E ben questo Aquilin nato diresti
Di quale aura del Ciel più lieve spiri;
O se veloce sì, ch’orma non resti,
612Stendere il corso per l’arena il miri;
O se ’l vedi addoppiar leggieri e presti,
A destra ed a sinistra, angusti giri.
Sovra tal corridore il Conte assiso
616Move all’assalto, e volge al Cielo il viso.
LXXVIII.
Signor, tu che drizzasti incontra l’empio
Golía l’arme inesperte in Terebinto:
Sicch’ei ne fu, che d’Israel fea scempio,
620Al primo sasso d’un garzone estinto;
Tu fà ch’or giaccia (e fia pari l’esempio)

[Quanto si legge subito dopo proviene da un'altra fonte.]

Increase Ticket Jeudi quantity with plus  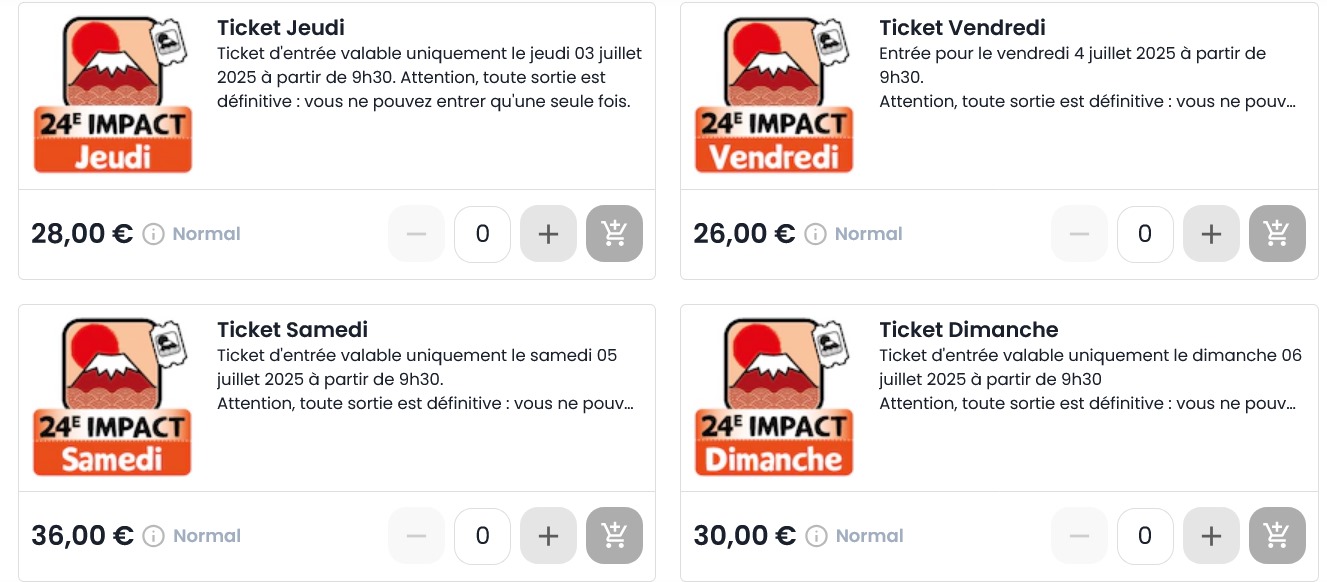pyautogui.click(x=548, y=234)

Questo fellon da me percosso, e vinto:
E debil vecchio or la superbia opprima,
624Come debil fanciul l’oppresse in prima.
LXXIX.
Così pregava il Conte: e le preghiere,
Mosse dalla speranza in Dio sicura,
S’alzar volando alle celesti spere,
628Come va foco al Ciel per sua natura.
Le accolse il Padre eterno, e fra le schiere
Dell’esercito suo tolse alla cura
Un che ’l difenda: e sano, e vincitore
632Dalle man di quell’empio il tragga fuore.